━━━━━ Supplied entries ━━━━━
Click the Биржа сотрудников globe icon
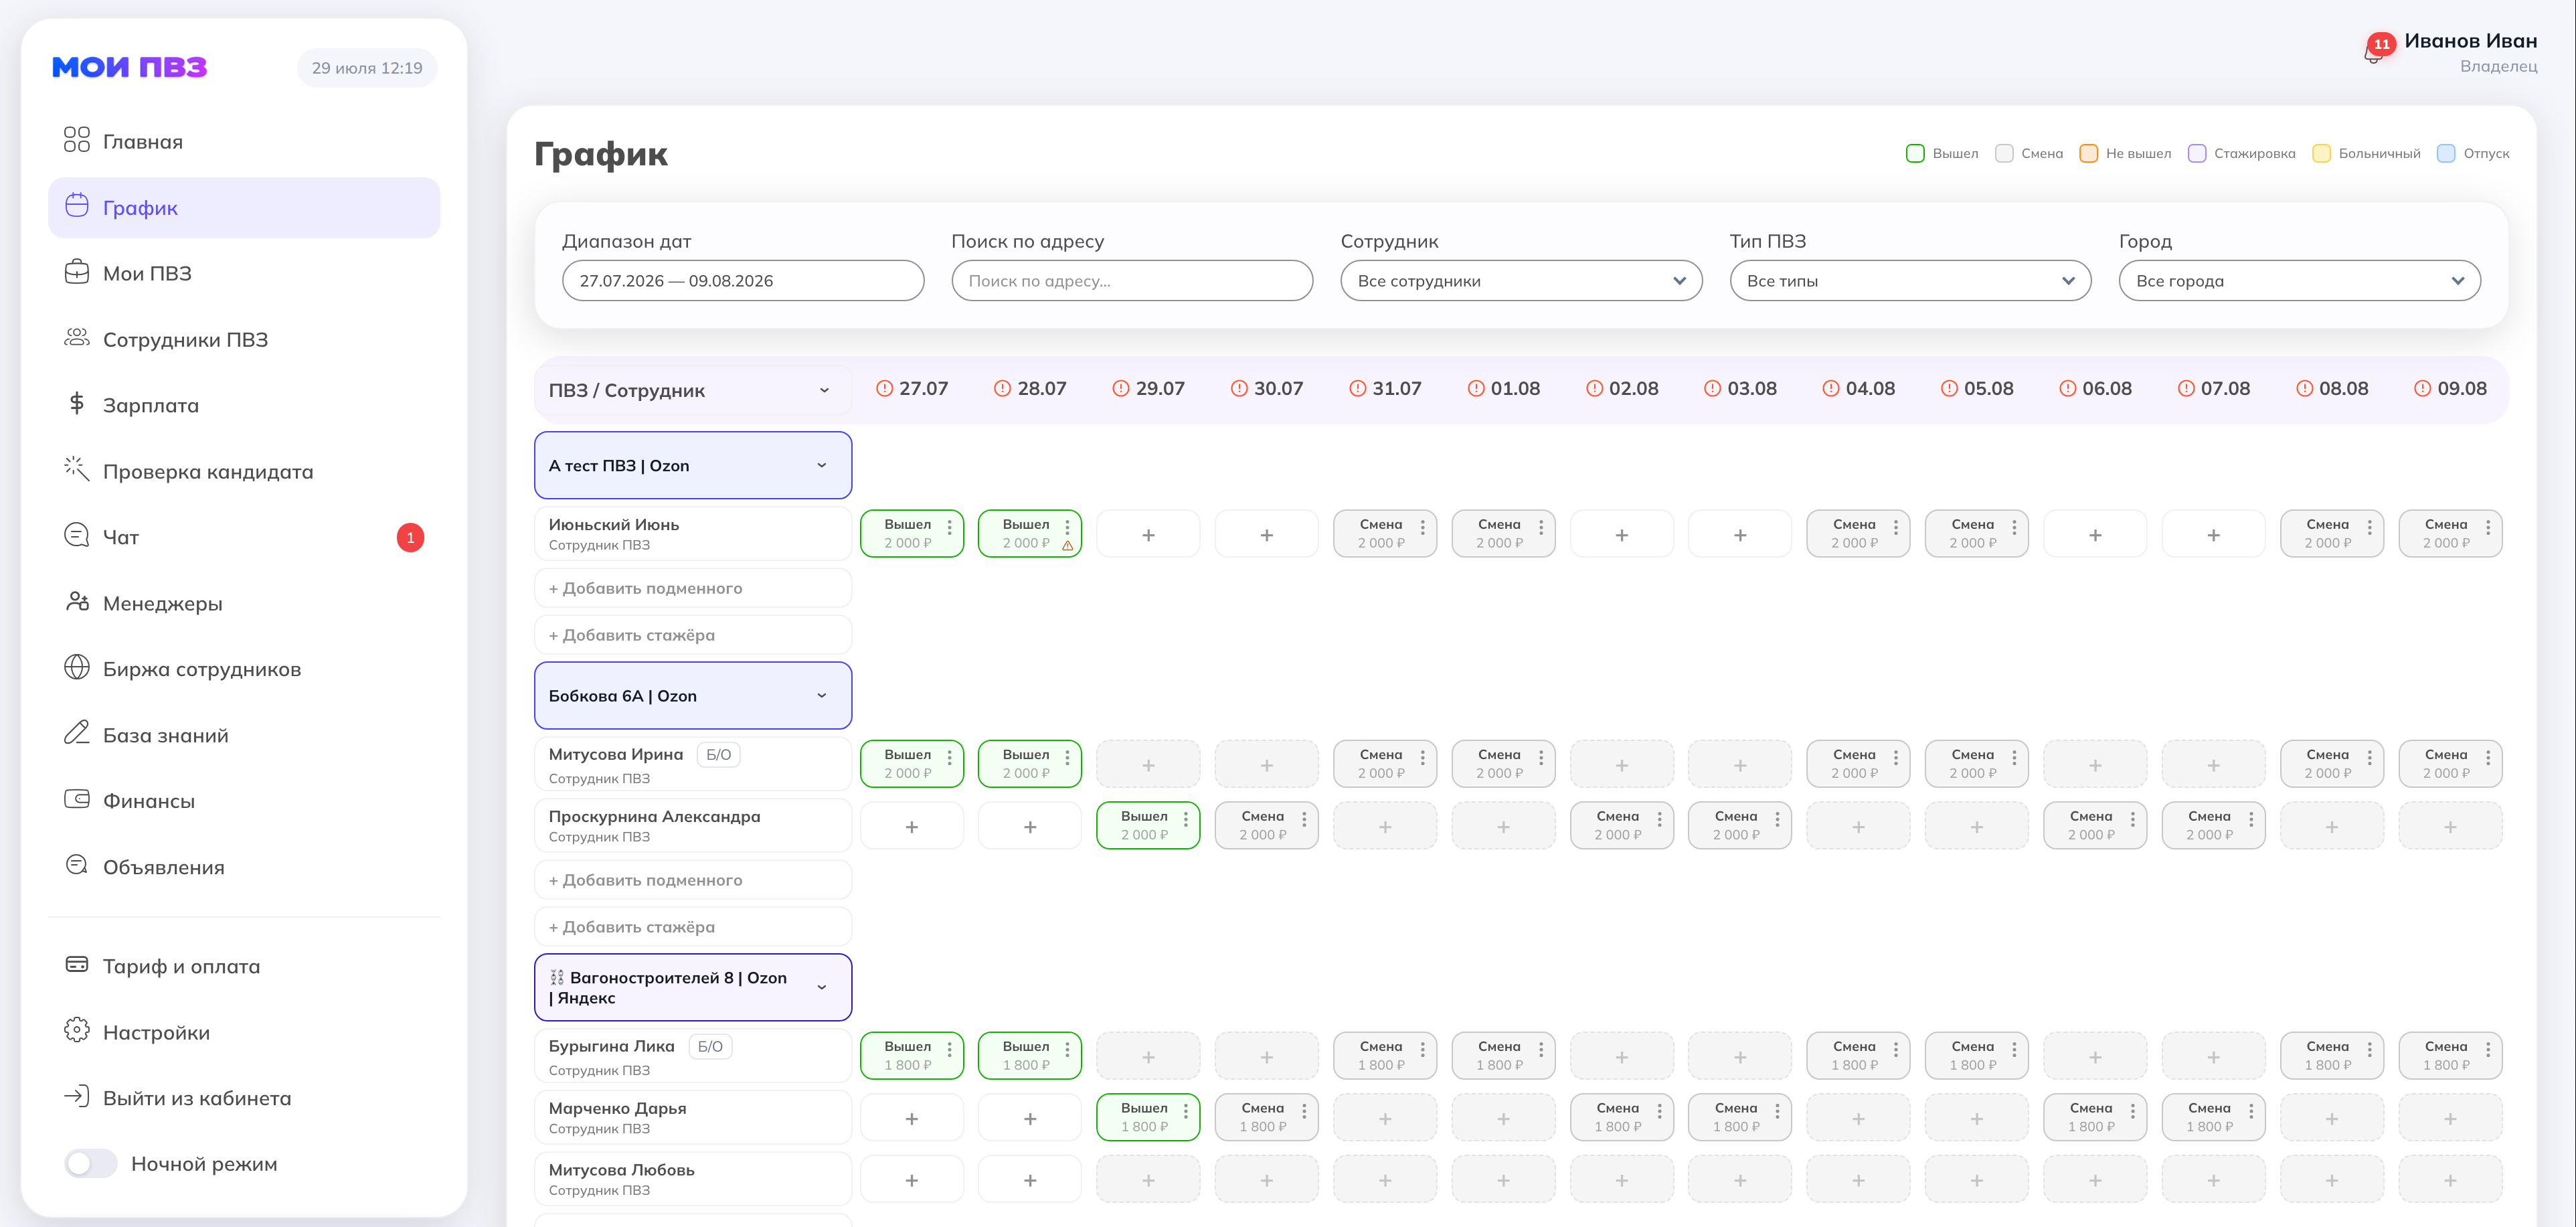77,668
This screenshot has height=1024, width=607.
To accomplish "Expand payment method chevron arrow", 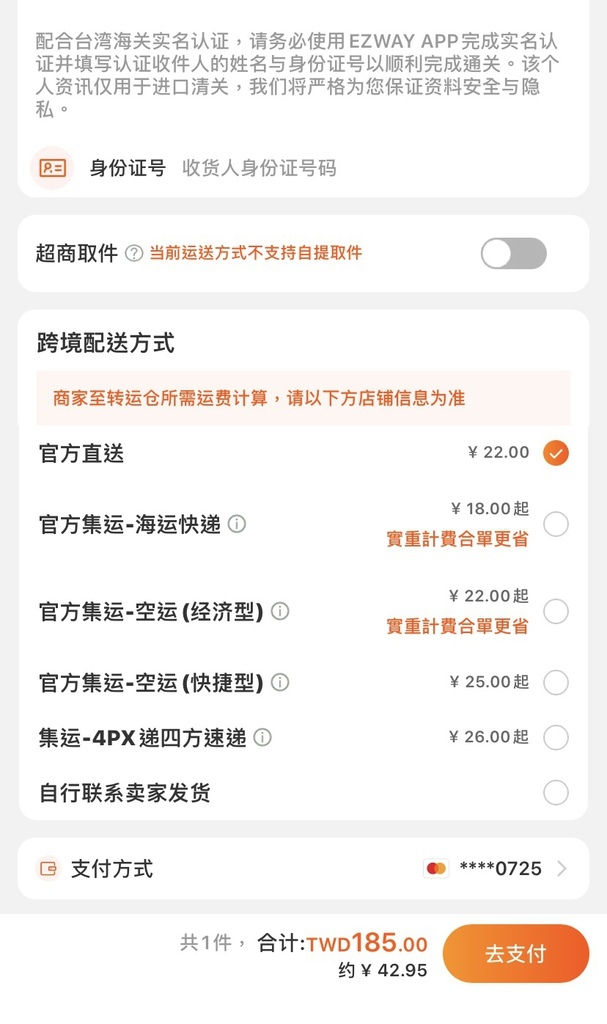I will pos(561,869).
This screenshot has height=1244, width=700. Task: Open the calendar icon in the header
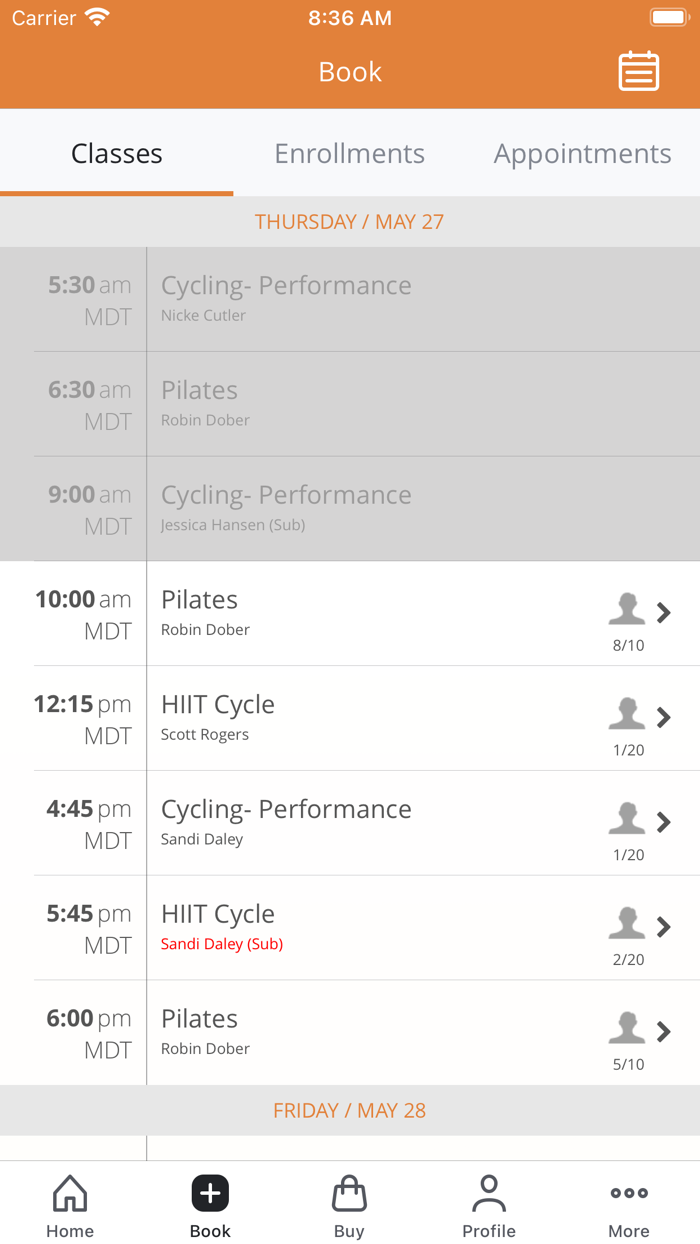(x=638, y=72)
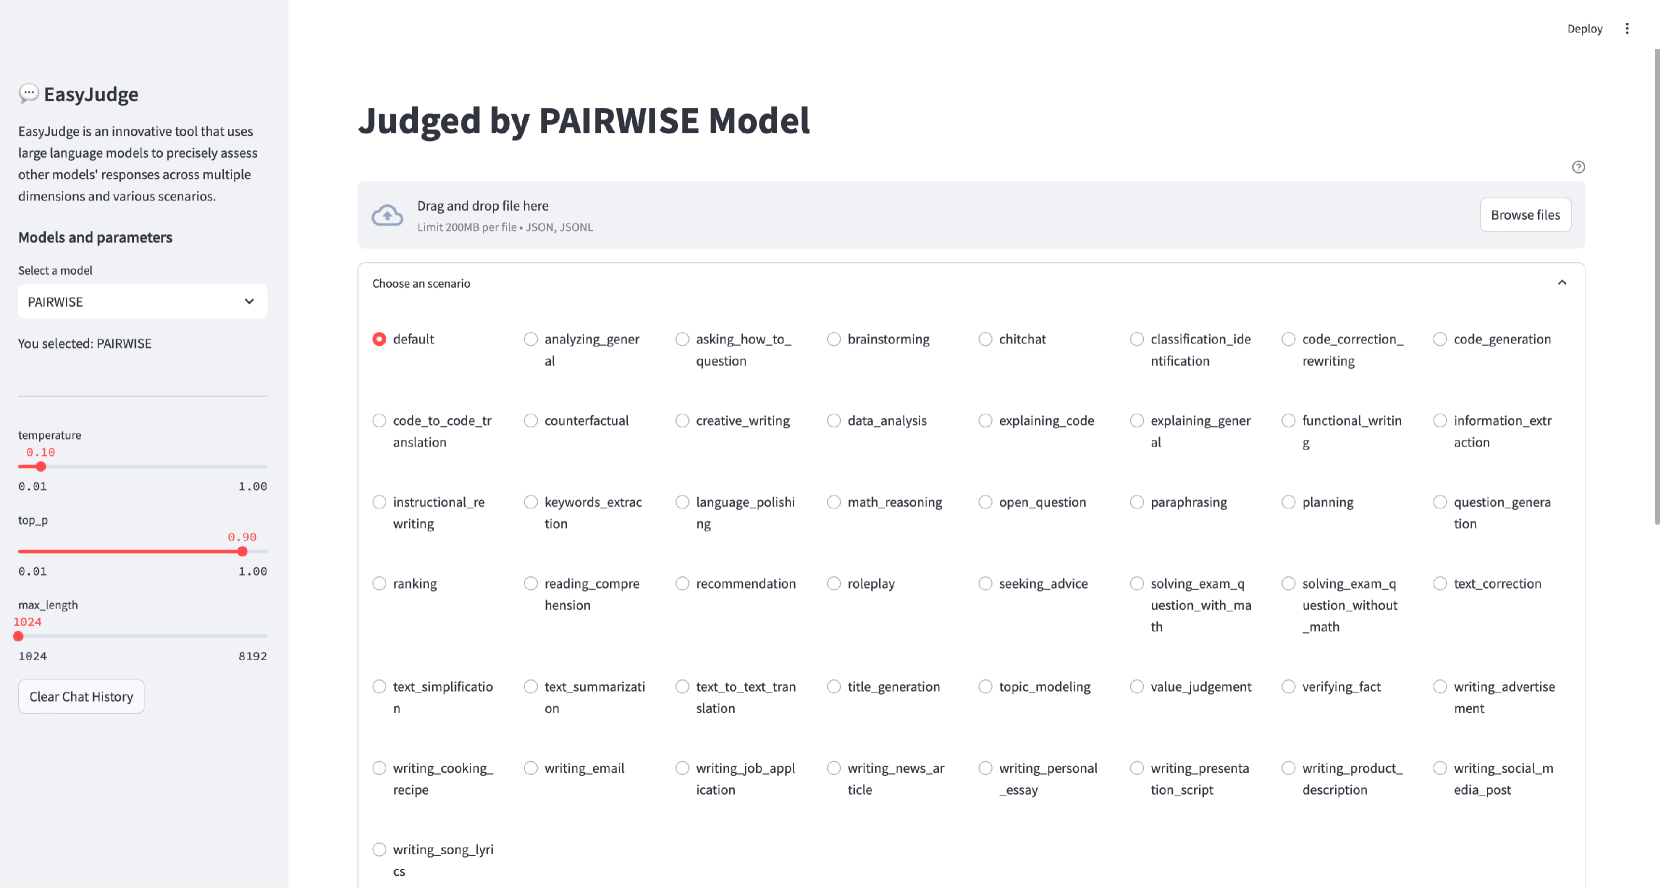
━━━━━
▸ **What needs to be done**: Word for word, give again the lines from the line with "This screenshot has height=1244, width=700." through the end of the records above, with both ends included and the pictures left out.

▸ **Answer to this exercise**:
This screenshot has height=1244, width=700. Task: Open the calendar icon in the header
(x=638, y=72)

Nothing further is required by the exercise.